## [HOW TO COMPLETE THIS TASK]
Show every line of the records below that contains the word "میدان".

(Stored records)
====================

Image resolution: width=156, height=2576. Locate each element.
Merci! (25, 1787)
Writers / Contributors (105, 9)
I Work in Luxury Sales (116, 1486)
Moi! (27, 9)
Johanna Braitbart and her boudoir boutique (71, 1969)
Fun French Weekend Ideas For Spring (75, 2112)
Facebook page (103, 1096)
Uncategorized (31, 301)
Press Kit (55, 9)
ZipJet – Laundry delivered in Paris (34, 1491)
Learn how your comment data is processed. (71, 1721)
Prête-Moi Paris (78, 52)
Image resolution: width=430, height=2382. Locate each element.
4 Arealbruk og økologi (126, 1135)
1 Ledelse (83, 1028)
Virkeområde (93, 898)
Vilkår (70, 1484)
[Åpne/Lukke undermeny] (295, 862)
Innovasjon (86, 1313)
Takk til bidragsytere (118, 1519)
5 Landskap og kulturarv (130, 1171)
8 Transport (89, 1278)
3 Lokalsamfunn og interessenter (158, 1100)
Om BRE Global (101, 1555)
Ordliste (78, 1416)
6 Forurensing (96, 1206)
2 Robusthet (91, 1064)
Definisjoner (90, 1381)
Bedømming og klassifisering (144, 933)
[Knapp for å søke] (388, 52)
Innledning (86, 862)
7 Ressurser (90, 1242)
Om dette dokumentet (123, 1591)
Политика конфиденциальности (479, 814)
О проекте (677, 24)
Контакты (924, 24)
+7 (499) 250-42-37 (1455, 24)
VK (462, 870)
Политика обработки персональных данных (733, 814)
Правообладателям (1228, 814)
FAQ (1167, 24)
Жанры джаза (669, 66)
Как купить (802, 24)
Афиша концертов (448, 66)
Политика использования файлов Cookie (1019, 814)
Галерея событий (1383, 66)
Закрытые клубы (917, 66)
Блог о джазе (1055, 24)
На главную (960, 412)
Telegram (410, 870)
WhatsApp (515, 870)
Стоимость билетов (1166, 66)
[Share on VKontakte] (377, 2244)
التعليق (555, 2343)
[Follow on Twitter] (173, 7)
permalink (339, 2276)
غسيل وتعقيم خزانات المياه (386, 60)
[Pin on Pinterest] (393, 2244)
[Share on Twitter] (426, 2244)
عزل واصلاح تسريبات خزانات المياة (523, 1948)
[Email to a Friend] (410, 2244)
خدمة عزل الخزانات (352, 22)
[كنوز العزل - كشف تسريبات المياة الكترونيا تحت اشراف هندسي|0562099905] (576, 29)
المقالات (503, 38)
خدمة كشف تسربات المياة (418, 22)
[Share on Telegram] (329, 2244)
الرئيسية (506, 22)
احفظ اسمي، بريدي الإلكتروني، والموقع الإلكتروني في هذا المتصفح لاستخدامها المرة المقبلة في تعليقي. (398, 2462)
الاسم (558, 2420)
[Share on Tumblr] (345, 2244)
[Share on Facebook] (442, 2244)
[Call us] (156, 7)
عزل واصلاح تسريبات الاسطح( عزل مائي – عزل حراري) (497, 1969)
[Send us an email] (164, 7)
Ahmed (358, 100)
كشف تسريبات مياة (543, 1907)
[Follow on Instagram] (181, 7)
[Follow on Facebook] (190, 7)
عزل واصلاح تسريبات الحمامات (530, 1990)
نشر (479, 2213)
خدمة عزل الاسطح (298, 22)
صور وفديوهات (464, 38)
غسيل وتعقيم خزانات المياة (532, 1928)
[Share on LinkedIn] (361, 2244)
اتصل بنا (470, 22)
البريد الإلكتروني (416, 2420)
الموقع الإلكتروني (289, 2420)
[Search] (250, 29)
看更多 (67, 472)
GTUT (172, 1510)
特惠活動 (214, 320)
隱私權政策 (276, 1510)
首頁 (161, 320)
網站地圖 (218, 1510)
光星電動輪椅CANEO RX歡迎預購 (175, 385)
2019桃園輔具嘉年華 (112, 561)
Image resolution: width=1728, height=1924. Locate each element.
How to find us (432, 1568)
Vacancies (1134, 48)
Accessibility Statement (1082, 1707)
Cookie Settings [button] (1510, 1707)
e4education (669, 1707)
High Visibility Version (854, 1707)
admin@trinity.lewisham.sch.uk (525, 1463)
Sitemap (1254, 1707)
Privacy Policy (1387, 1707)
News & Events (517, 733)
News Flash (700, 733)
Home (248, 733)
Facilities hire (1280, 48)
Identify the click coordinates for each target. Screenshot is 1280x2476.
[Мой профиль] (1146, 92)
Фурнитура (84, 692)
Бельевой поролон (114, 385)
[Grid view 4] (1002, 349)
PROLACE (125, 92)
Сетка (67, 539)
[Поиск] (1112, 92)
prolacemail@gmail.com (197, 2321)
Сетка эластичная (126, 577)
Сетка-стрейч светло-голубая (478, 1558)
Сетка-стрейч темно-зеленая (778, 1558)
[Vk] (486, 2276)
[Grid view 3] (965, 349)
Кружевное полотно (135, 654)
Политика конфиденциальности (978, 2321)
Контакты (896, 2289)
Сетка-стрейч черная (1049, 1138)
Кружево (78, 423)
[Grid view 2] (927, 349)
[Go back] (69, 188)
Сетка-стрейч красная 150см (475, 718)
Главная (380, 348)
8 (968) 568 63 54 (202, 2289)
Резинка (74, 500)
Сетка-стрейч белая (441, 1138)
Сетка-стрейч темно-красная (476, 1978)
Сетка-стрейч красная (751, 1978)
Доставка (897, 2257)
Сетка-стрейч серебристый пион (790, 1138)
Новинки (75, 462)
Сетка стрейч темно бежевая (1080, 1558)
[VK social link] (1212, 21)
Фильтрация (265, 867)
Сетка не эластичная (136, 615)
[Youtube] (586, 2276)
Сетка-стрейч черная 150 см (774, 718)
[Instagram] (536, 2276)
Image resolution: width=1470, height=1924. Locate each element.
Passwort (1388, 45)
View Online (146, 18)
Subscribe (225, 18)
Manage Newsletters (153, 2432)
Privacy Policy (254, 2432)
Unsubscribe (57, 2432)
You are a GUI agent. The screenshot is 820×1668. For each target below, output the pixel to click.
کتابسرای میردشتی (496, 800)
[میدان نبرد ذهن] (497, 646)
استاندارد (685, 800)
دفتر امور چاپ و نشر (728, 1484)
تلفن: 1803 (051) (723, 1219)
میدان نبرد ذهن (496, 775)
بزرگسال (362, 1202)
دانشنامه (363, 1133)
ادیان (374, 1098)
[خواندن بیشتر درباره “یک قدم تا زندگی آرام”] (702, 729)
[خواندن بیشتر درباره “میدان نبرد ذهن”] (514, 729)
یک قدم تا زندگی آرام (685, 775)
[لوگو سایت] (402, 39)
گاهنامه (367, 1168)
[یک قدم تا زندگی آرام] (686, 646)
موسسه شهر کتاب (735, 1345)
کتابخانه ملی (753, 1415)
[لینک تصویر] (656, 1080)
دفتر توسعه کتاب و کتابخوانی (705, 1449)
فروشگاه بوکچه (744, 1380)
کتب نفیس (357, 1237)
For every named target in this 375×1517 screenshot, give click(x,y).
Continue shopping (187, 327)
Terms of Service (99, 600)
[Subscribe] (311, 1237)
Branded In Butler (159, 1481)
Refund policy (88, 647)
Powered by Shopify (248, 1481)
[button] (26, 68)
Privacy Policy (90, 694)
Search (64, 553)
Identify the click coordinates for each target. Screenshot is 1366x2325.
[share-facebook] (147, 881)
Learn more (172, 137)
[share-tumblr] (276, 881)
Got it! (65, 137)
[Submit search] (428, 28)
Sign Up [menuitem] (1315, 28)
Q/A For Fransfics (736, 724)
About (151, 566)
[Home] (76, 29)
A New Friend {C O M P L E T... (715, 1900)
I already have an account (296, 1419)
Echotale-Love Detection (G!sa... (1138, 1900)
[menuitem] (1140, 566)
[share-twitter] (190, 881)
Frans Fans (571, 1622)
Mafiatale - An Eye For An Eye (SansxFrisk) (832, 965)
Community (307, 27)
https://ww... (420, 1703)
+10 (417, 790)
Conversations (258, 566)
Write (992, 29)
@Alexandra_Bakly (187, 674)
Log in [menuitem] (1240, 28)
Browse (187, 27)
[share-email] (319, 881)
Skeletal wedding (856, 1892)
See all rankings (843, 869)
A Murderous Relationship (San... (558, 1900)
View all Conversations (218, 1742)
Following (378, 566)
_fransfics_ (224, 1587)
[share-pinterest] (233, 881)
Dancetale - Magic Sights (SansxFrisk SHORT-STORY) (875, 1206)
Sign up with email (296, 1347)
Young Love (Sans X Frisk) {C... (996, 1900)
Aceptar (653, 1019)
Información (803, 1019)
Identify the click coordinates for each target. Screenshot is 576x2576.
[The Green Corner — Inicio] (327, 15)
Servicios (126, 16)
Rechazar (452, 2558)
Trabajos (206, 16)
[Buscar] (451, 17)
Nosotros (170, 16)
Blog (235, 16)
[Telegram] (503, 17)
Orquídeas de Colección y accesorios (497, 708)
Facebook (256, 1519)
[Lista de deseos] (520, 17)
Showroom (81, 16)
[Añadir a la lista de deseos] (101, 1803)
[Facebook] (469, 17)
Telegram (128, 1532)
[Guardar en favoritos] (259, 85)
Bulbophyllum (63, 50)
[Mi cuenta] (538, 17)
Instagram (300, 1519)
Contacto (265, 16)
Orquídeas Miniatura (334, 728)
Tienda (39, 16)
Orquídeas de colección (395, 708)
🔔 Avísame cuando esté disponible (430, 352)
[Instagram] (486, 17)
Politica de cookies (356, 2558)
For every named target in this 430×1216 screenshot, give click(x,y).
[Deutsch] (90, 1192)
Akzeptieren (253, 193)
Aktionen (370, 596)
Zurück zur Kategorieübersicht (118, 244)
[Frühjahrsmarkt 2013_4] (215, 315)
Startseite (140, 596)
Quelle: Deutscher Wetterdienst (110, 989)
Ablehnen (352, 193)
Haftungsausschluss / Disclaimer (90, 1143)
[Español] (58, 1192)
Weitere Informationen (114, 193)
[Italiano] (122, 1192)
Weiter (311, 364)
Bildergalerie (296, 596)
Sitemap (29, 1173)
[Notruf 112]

====================

## [ANSWER BOX]
[میدان نبرد ذهن] (497, 646)
میدان نبرد ذهن (496, 775)
[خواندن بیشتر درباره “میدان نبرد ذهن”] (514, 729)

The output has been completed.